Assuming that in-person teaching is a fundamental value in the construction of our community, we have discovered some strategies that could improve this practice thanks to online instruments. It is clear that we are going toward a hybrid model and there is a lot of work to do. Hybrid teaching could make it possible to create more transversal situations between students at different schools of Columbia. Architects could interact with Engineers, Sociologists, Scientists and so on. The creation of the big new collective beyond the walls of the buildings could be the beginning of a new era of disciplinary transversality (thinking, for example, in the fight against climate change). I imagine a future at Columbia where students interact with peers across schools. Collectively engaged as a whole, Columbia could do amazing things.
Partner with former students to open the door to the future.
Students are genuinely concerned about their future. In my pre-pandemic teaching practices, I organized several symposiums about young professional practice that, re-scheduled as a hybrid symposium, could be a great input.

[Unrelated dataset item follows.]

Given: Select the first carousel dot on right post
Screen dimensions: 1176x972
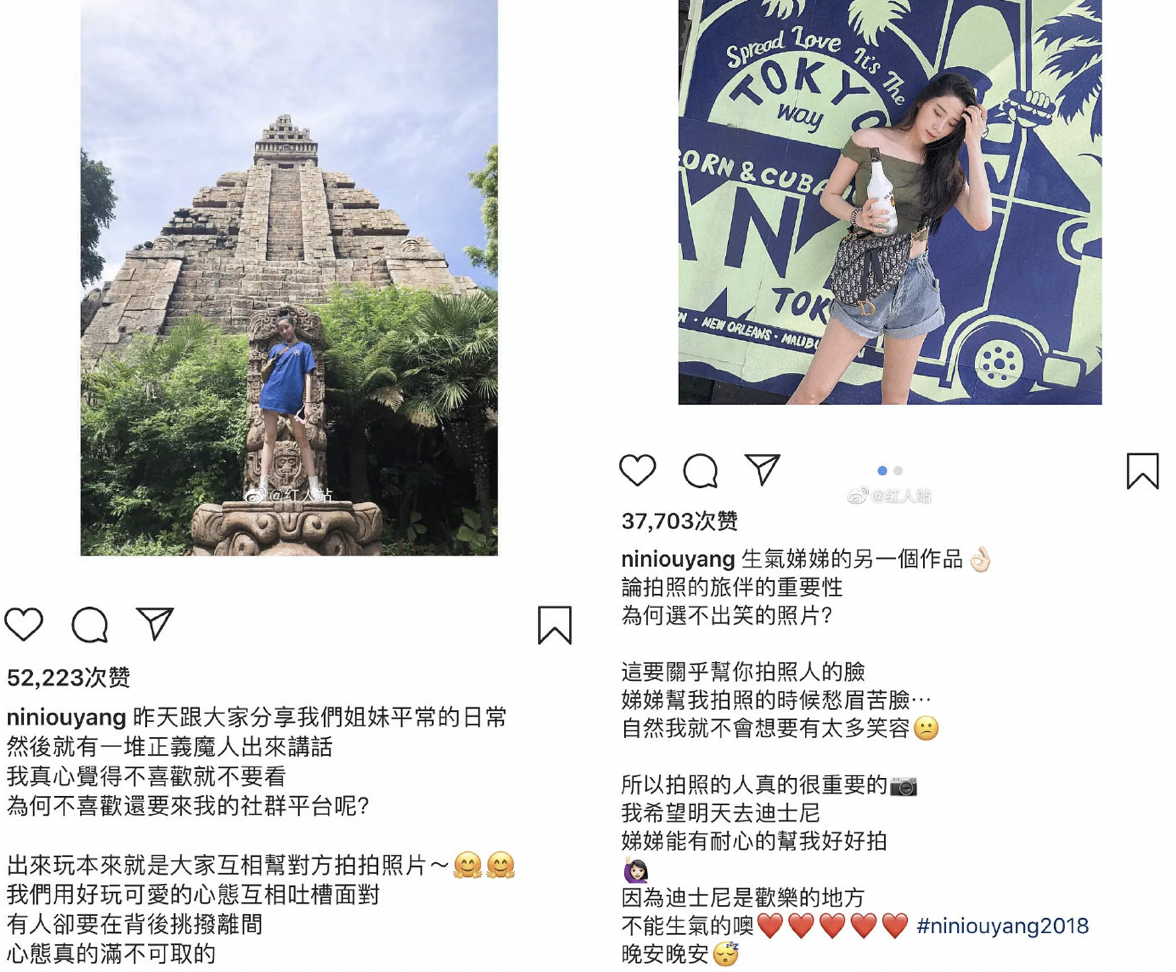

Thanks to virtual communication tools, we can engage in partnerships with former students for research, but also for professional work. Many of our global students are now teaching in schools of architecture around the world and, thanks to online communications, we can accompany them in their beginnings. On the other hand, architecture global practice needs local partners and Columbia students are terrific thinkers and designers. I now have partners in different countries, and this is super valuable feedback on our teaching practices at Columbia and one of the hallmarks of the University: to have a network of students that we remain in dialogue with across different generations and different specialties. Partnership with students during their masters or after their graduation would allow instructors to tackle research projects thanks to virtual communication. Online resources are crucial to make this possible.
Professor Herreros would like to acknowledge the students that were involved in his Spring 2020 course that pivoted from in-person to online and experimented with new tools. The students include: Joud Al Shdaifat, Allison Fricke, Ian Yat Yeung Lee, Yixuan Cheng, Michael Mc Dowell, Frederico Gualberto Castello Branco, Guillermo Hevia, Alex Hudtwalcker Rey, Xiaoxuan Li, Farah Monib, Zihan Yu, and Mengzhe Zhang.